El referido plan constituye, en lo esencial, una reiteración de las inveteradas manías estadunidenses para desestabilizar a gobiernos soberanos en el hemisferio, que en el caso de Cuba han llevado a Washington a perpetuar por más de seis décadas un bloqueo improcedente y repudiado por la comunidad internacional en contra de la isla. Por lo demás, con programas similares Washington organizó el golpe de Estado contra Jacobo Arbenz en Guatemala en 1954; promovió actividades desestabilizadoras hacia el régimen de Fidel Castro en la propia Cuba; patrocinó el sangriento cuartelazo del 11 de septiembre de 1973 en Chile; formó escuadrones de la muerte en Centroamérica en los años 80 del siglo pasado, y envió, a finales de esa década, fuerzas invasoras a Granada y a Panamá.

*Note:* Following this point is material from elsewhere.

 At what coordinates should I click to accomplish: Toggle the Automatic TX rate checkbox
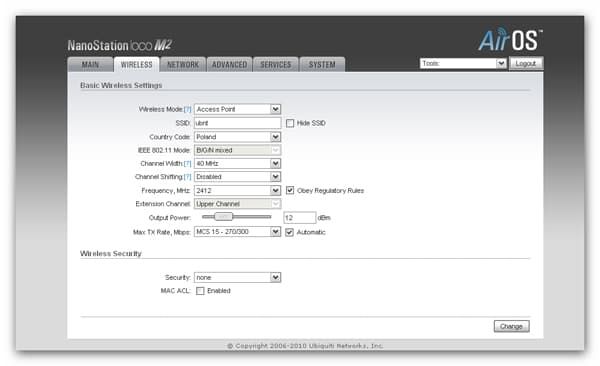pos(290,232)
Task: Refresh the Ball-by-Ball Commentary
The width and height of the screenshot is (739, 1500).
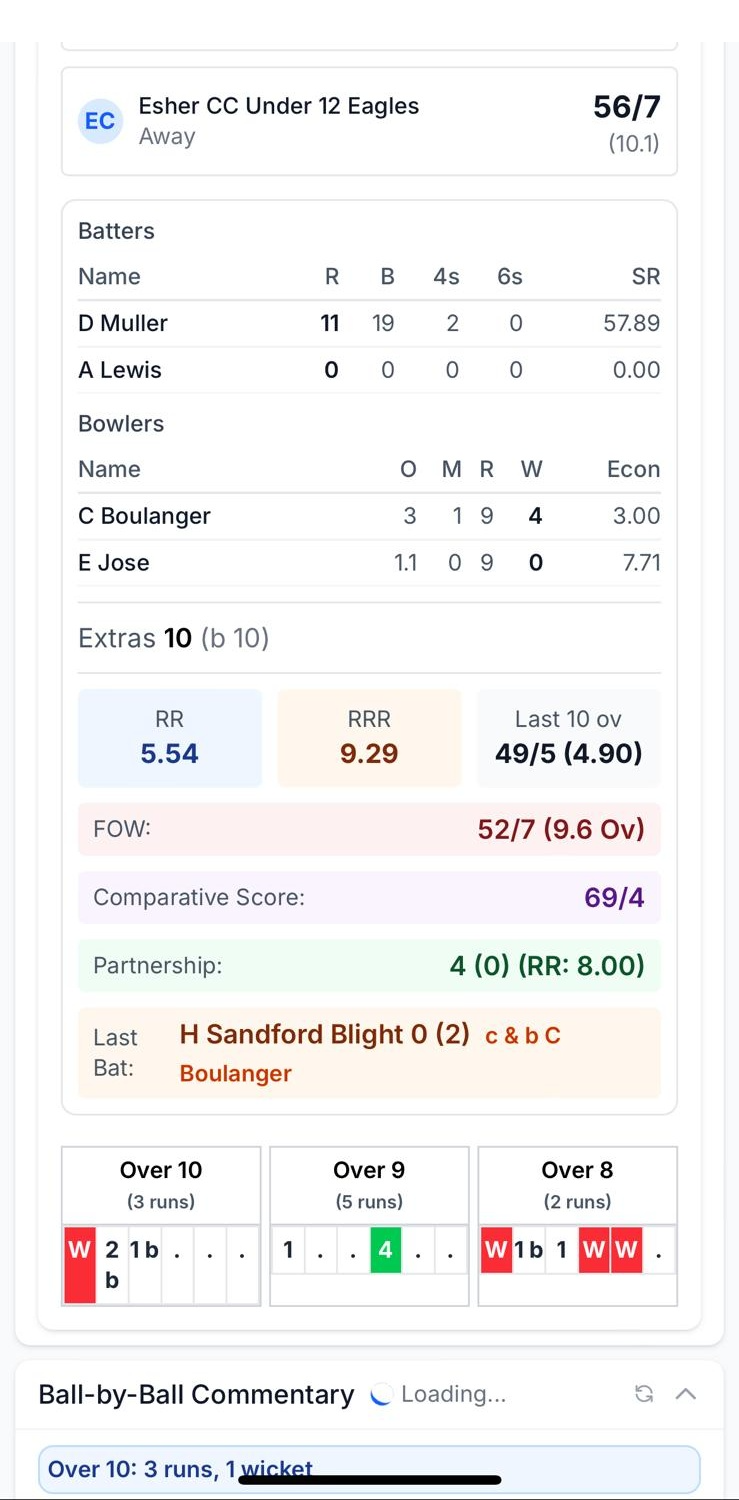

Si algo ha variado entre los ejemplos referidos y el proyecto aplicado en Cuba desde 2009 es que el correlato discursivo de esos planes de desestabilización ya no se limita a la “seguridad nacional” estadunidense, sino que ahora se nutre de conceptos como el “desarrollo democrático”, el fortalecimiento de la sociedad civil e incluso la defensa de los derechos humanos. Algo similar ocurrió en las protestas derivadas del reciente conflicto poselectoral en Venezuela, las cuales fueron respaldadas por el gobierno estadunidense. No cabe, en consecuencia, ignorar la ominosa defensa realizada por el Departamento de Estado para intentar legitimar el apoyo a actividades subversivas en Cuba.
No ha de pasarse por alto, por lo demás, que este intento desestabilizador ocurre en un momento en que las naciones de la región se han proveído de mecanismos de interacción multinacional que escapan a la preceptiva que Washington mantiene sobre la caduca Organización de Estados Americanos. En la medida en que esta perspectiva se consolide, el impulso a programas como el referido terminarán por profundizar el aislamiento de la superpotencia en la región.
En lo inmediato, la situación descrita exhibe de nueva cuenta que Washington, lejos de ser un garante de la legalidad internacional, la democracia y los derechos humanos, se ha convertido en un violador consuetudinario y sistemático de tales principios.